“there goes the gayborhood”

Kenneth Warner
Data Mining the City
1 min readSep 17, 2017

Queer communities revitalize forgotten neighborhoods.

People arrive in New York every day from all over the world. The city attracts diverse members of every marginalized community. Notably, New York has long been known as a sanctuary for the LGBTQ community.

New York City became the literal gay metropolis for hundreds of thousands of immigrants from within and without the United States: the place they chose to learn how to live openly, honestly and without shame.

Charles Kaiser, The Gay Metropolis: The Landmark History of Gay Life in America (New York: Grove Press, 2007).

Oftentimes, many queer immigrants congregate in the same neighborhood—creating a gayborhood. In New York, Greenwich Village and Chelsea hosted many of the most important (and frequently forgotten) events of the early LGBTQ movement.

Now, resurgent gentrification threatens the queer character of gayborhoods across the country.
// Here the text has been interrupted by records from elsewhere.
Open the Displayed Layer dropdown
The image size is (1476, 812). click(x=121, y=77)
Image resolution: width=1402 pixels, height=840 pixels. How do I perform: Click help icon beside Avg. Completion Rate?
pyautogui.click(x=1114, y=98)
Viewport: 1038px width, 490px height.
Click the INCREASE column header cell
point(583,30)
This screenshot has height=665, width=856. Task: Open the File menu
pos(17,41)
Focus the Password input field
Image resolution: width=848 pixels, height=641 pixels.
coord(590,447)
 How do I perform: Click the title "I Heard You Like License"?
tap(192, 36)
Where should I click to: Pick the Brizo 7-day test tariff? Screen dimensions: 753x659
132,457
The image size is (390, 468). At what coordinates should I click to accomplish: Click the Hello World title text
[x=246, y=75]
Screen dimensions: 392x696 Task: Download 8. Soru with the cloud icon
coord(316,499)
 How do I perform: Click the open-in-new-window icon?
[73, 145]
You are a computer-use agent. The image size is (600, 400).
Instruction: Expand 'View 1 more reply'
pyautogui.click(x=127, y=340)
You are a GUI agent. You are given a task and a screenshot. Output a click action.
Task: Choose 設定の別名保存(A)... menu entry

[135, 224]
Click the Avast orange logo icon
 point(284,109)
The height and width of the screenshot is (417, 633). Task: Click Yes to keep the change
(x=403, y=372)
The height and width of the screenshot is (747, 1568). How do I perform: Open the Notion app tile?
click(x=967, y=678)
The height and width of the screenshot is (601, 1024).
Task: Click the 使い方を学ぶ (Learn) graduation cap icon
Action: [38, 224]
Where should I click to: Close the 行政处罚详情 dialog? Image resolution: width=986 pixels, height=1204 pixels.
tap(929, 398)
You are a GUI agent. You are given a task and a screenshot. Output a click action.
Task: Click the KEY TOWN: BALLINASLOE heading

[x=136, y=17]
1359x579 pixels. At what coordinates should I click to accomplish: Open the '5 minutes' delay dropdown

These neighborhoods are important spaces where the LGBTQ community can gather free from harassment and discrimination. I aim to visually and mathematically narrate the rise and fall of New York’s gayborhoods.

Neighborhoods of Interest: Greenwich Village (West Village, Christopher Street), Chelsea, Hell’s Kitchen, Park Slope, Jackson Heights

Story title from Scott James, “There Goes the Gayborhood,” The New York Times, June 21, 2017 and Amin Ghaziani, There Goes the Gayborhood (Princeton: Princeton University Press, 2014).